Items on finding words and elements
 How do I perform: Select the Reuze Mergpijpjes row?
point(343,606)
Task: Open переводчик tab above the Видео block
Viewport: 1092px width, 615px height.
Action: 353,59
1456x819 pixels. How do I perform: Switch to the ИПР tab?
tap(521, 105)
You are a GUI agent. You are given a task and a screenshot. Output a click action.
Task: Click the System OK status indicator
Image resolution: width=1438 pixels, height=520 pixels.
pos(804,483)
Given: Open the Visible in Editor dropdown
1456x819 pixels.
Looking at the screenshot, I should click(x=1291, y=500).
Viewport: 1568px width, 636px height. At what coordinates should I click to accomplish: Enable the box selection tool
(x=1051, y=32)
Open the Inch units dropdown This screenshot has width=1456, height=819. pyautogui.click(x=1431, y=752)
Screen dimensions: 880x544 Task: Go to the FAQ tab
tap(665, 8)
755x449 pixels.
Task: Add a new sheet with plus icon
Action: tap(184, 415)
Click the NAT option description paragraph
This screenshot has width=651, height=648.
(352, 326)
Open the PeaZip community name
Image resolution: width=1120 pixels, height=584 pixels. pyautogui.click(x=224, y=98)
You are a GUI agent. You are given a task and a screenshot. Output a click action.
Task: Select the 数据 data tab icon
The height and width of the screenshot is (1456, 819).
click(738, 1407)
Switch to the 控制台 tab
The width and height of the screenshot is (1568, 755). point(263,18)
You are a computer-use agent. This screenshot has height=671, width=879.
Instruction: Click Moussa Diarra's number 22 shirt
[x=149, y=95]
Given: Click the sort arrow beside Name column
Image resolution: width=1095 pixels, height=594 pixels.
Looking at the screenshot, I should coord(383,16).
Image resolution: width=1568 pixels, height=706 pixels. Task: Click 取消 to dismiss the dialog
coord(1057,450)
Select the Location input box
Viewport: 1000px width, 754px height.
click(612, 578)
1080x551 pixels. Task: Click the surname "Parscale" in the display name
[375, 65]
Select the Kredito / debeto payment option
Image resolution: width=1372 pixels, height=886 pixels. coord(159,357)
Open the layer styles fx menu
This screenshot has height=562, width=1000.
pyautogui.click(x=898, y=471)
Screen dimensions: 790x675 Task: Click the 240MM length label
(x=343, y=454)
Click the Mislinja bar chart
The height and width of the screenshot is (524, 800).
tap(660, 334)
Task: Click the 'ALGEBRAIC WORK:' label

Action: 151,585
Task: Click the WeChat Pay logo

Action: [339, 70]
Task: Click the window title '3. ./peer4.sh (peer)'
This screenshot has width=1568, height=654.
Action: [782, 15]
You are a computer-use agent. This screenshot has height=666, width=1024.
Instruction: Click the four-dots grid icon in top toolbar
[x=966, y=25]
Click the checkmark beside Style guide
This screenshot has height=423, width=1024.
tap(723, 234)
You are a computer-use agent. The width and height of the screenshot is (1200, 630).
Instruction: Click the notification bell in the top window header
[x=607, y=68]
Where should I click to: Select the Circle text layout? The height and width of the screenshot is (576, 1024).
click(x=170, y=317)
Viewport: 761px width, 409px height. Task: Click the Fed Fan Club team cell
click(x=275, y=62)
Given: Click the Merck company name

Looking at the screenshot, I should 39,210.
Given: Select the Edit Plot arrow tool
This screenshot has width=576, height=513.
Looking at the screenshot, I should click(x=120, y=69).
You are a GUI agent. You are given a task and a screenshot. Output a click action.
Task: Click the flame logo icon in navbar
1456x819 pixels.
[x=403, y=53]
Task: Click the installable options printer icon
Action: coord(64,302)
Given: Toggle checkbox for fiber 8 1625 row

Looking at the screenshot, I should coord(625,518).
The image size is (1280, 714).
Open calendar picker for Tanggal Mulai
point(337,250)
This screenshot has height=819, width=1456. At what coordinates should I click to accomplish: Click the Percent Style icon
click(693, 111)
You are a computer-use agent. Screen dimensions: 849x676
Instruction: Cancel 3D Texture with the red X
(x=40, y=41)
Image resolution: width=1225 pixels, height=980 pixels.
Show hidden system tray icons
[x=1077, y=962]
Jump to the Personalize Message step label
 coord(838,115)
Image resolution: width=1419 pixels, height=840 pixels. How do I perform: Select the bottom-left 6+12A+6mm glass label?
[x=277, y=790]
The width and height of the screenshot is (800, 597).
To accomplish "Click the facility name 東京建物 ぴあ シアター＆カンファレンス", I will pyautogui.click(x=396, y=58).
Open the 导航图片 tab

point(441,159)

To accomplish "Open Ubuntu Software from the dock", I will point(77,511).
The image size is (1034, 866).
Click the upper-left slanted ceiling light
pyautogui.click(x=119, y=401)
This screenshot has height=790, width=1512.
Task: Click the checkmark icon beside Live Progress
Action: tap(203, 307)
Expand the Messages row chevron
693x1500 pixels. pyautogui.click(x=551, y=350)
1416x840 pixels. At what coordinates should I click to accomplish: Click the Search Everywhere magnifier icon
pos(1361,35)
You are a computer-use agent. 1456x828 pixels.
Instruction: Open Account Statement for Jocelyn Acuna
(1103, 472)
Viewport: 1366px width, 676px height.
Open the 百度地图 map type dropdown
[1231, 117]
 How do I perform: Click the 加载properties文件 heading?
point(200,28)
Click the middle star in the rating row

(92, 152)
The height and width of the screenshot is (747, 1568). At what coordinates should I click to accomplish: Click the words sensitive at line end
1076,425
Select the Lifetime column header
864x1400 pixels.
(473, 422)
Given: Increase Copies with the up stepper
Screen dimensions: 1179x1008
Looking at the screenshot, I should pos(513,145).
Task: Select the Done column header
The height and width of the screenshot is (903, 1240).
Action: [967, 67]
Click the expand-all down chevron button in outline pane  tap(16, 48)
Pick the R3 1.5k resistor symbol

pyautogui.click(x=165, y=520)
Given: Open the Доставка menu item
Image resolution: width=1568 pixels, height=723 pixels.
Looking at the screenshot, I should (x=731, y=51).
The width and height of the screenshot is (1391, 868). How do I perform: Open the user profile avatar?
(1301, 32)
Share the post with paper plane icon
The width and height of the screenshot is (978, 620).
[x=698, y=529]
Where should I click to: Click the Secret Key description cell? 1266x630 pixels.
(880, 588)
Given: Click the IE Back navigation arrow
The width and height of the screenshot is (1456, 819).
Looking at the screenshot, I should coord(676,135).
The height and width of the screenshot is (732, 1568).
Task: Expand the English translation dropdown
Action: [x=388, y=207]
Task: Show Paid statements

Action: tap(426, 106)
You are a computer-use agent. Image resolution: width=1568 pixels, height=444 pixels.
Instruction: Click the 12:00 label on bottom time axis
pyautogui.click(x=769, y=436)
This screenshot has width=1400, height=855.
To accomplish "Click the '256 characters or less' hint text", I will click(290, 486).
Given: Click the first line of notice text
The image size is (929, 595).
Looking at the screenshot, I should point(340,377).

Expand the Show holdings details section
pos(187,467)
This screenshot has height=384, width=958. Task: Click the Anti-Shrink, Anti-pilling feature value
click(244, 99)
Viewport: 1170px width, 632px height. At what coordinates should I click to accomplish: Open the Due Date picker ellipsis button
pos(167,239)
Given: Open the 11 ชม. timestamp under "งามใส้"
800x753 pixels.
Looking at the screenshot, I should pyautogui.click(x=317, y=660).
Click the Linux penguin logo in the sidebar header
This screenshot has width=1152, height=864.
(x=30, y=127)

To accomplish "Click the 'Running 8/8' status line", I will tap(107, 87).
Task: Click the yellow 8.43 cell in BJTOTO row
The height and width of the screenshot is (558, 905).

_Short exercise_. Rewrite the items from the beginning up to and including the line with "tap(521, 105)", requests included. Multiply each coordinate in the answers by 0.2 and round to whole numbers, with halves rounded up.

_Correct output_.
 How do I perform: Select the Reuze Mergpijpjes row?
point(69,121)
Task: Open переводчик tab above the Видео block
Viewport: 1092px width, 615px height.
Action: 71,12
1456x819 pixels. How do I perform: Switch to the ИПР tab?
tap(104, 21)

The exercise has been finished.